Residence Los Altos Hills, CA

Family Wife, 2 kids, 2 dogs

Came to the U.S. 1978

Education MSEE, SUNY Stonybrook; BSEE, BITS, Pilani

First job and career Burroughs Corporation, Engineer

Company started 1986

Year did an IPO 1994

Year became millionaire 1994

Favorite charity Education and learning institutions

Lifetime goals Be a model parent

Net worth Substantial

Philosophy of life Do unto others, as you would expect them to do to you

Most inspired by The HP philosophy of building a caring organization

Most excited by Closing a deal

Most expensive thing ever bought What else but a house in Silicon Valley!

In the early ’80s, while the rest of the world was just waking up to the thought of owning PCs, Ajay Chopra went off to Switzerland to work with a Zurich-based watchmaker to design a computer mouse. Today, he is the co-founder and chairman of the board at Pinnacle Systems, a Silicon Valley company that is the premier supplier of tools for the creation of visual content.

Twenty years ago, Chopra, a 20-something from New Delhi set foot on Long Island, New York with a song in his heart and a dream to forge in a foreign land.
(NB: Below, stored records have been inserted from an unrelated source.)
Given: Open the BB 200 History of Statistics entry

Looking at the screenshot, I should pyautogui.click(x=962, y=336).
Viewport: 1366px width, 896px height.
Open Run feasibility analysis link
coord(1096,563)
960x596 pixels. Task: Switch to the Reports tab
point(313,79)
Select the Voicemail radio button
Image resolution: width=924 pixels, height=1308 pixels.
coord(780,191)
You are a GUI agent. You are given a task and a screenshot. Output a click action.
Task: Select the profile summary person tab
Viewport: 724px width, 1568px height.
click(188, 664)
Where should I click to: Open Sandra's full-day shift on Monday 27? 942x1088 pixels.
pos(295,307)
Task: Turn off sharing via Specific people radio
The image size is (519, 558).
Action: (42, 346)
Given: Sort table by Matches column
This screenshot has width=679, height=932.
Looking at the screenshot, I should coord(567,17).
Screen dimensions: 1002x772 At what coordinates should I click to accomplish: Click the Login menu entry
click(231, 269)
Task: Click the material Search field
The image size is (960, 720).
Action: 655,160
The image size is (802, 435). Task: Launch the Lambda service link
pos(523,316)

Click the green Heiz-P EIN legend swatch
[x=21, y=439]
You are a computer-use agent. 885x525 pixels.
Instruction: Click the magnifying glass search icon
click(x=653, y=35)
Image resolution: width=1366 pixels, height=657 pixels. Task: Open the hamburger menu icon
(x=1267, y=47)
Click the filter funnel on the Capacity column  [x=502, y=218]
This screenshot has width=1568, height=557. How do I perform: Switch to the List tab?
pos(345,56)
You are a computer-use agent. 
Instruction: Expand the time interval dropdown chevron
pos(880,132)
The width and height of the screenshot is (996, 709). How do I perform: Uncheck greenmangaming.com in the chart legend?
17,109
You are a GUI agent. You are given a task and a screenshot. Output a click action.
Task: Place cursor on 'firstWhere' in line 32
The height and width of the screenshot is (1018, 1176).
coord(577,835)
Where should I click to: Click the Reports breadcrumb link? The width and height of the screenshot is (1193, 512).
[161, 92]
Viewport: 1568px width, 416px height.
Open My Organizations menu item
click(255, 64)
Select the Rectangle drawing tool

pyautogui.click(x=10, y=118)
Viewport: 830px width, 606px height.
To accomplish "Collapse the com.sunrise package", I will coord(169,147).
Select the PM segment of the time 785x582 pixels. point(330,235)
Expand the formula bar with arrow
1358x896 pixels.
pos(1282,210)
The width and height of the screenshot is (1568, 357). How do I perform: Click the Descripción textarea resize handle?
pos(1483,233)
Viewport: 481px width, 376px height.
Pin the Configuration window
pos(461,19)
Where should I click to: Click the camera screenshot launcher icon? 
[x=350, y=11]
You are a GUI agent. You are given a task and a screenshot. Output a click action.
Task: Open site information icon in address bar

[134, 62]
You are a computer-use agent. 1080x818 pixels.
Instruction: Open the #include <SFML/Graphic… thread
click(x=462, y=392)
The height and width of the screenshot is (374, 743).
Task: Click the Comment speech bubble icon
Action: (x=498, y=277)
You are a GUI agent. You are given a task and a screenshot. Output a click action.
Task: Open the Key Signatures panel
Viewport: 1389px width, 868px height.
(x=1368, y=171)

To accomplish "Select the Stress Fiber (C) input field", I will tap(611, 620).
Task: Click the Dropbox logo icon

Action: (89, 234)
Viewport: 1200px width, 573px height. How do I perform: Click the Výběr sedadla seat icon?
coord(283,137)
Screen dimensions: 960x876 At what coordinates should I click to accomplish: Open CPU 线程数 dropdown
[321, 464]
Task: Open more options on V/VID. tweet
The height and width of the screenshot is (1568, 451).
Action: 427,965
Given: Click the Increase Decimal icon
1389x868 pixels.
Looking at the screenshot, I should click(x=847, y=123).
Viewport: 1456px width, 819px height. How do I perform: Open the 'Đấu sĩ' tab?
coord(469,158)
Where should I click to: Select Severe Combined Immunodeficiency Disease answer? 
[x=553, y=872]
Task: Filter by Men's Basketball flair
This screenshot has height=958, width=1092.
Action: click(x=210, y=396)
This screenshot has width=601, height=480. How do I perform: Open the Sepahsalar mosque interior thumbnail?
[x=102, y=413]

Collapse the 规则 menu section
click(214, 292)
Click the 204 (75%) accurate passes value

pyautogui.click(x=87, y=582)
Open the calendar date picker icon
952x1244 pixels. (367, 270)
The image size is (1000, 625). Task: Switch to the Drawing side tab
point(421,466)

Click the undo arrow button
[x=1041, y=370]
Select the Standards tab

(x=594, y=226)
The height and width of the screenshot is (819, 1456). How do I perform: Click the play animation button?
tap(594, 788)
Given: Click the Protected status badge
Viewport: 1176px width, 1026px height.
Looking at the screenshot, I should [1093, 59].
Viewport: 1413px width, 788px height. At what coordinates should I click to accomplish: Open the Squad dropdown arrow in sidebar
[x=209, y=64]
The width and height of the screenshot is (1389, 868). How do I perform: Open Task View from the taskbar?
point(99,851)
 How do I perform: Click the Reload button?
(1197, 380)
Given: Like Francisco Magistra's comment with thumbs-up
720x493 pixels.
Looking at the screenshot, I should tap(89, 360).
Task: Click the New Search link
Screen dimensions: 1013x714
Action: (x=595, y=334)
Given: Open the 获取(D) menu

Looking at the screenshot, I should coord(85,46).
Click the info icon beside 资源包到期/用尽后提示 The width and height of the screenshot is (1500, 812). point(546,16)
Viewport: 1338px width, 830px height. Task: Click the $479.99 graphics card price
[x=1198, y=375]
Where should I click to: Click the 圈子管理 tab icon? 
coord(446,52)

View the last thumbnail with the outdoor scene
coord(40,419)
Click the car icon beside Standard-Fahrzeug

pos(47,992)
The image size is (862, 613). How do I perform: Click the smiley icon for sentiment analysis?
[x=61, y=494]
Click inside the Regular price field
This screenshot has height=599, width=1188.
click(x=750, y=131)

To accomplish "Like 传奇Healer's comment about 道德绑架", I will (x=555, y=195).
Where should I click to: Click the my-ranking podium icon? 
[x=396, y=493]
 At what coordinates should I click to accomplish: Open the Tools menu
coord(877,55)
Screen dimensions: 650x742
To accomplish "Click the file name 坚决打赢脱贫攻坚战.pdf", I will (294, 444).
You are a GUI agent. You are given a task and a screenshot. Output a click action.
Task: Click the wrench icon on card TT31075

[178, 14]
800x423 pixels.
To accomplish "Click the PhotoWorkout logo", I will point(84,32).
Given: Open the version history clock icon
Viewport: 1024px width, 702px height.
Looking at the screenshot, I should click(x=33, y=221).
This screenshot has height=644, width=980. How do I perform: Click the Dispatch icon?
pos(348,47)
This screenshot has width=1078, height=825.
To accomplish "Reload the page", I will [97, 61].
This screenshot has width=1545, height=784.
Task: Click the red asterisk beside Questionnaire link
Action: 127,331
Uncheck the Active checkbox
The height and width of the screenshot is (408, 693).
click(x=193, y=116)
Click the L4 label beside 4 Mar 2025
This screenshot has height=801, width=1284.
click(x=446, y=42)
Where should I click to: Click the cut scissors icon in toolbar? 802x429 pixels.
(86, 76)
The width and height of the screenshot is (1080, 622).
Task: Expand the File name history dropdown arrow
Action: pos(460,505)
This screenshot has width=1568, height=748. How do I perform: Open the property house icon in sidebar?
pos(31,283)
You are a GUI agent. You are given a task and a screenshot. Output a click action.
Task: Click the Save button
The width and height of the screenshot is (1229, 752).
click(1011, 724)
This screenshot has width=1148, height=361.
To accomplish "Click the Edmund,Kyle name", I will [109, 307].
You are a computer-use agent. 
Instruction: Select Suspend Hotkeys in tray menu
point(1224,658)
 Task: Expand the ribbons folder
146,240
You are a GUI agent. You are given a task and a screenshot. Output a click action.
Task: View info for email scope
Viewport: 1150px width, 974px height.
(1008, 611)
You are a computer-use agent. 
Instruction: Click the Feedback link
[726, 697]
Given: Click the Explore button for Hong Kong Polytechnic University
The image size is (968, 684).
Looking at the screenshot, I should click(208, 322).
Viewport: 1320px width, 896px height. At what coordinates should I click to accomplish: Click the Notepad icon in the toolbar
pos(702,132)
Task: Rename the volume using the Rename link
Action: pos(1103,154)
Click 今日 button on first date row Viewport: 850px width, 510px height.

By any means, Ajay Chopra, limited only by his imagination, could be the poster child for Silicon Valley’s boundless energy.

His company’s aims to provide tools geared toward seamlessly integrating audio-visual content, believing that the user will live by the principle of: I create, I store, I stream. Quite obviously, consumers love it; Pinnacle Systems now occupies 53 percent of the market for content creation. It creates digital video-editing products that target professional videographers and camcorder-toting dads capturing baby’s first steps on tape.

Its consumer appeal lies in its promise to help create productions faster and more affordably than ever before. Traded on the Nasdaq under the symbol PCLE, its products are based on revved-up video manipulations that offer real-time interactivity, open systems and ease of use.

Currently, the company is moving into the Internet distribution arena. It’s an integrated approach that reflects the corporate mission to essentially own the entire process of delivering media to end-users. “We believe that the world is going to move from broadcasting to targetcasting. Take croquet, which nobody broadcasts. If I can tune into a channel and you can also tune into the same channel and we can share that experience, and chat about what’s going on . . . it’s no longer broadcasting, it’s targetcasting — geared toward only those people with a special interest in croquet.”

At about the time that Apple went public in 1977 and Intel’s first microprocessors came out, time and circumstances had placed Chopra at the frontier of the new revolution in GUIs and computer-based communications. His early stints in Silicon Valley include Atari, where he worked in its computer division and developed the Atari 1200 game, and a three-year period at Mindset, a startup that eventually floundered. But the then 29-year-old Chopra came out stronger, smarter and savvier. “Two other guys and I spun off in late 1985. We started to meet in my living room to think about what we ought to be doing next. We learned a lot from what happened at Mindset. We obviously had a very graphic-oriented bias and a network-oriented bias.” In 1986, Pinnacle Systems was founded on three core principles: the customer comes first; people make the business; encourage diverse ideas.

Does the wired 43-year-old expect his pre-teen sons to light up a trail across a global landscape?

“I believe they have to forge their own footsteps. I think the value of hard work is very important, the value of defining what you have an interest in and what you can become good at... In my experience, it doesn’t matter what it is, so long as you’re the best at it.”